By Karen Barrass
Since March 2017, True Food has been collecting Ella’s Kitchen food pouches for recycling. You may have noticed the brightly coloured box as you’ve walked past during your shop, or even brought pouches in yourself. Four years ago, I had accumulated a mass of food pouches, reluctant to throw them away, but the Children’s Centre in Emmer Green had stopped collecting them. After I wrote a pleading email, True Food, as a stockist of Ella’s Kitchen, agreed to pop one in the store.
And it has been a raving success; in the past 4 years True Food customers have recycled almost 14,000 food pouches and in doing so raised £245 for Readifood.

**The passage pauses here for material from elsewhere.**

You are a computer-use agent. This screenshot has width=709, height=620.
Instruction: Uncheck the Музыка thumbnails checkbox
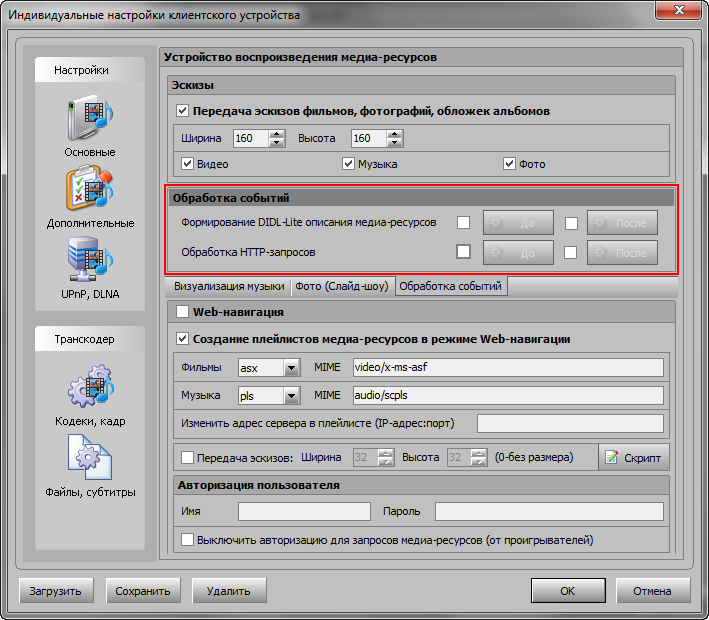[349, 164]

I spoke to Ella’s Kitchen Sustainability Executive Charlotte Jost about the scheme with Terracycle:
“In 2006, we were very excited to bring the baby food pouches to market – they were lightweight, low carbon and safe. But because they were not recyclable at the kerbside, this presented us with a big challenge.
In 2010, we partnered with Terracycle on a nationwide recycling programme and since then we have stopped 4 million pouches going to landfill. The current recycling infrastructure is very confusing – with over 300 local authorities who all collect and process waste in completely different ways. Terracycle helps by recycling items that at the moment would otherwise end up in the bin. We’re working hard to ensure that by 2024, recycling pouches at the kerb will be possible.
We get a monthly update from Terracycle about how many drop-off locations we have and how many pouches have been recycled. Terracycle take the pouches, clean them and melt them into pellets, they are then mixed with other products and turned into everyday items like garden benches, watering cans and children’s play equipment.
And in November 2020, we partnered with Danone to grow the recycling programme. Our collection boxes can now accept altogether any brand of baby food pouches, kids’ yogurt pouches, pouch caps and any Ella’s Kitchen snack packets – preventing even more waste.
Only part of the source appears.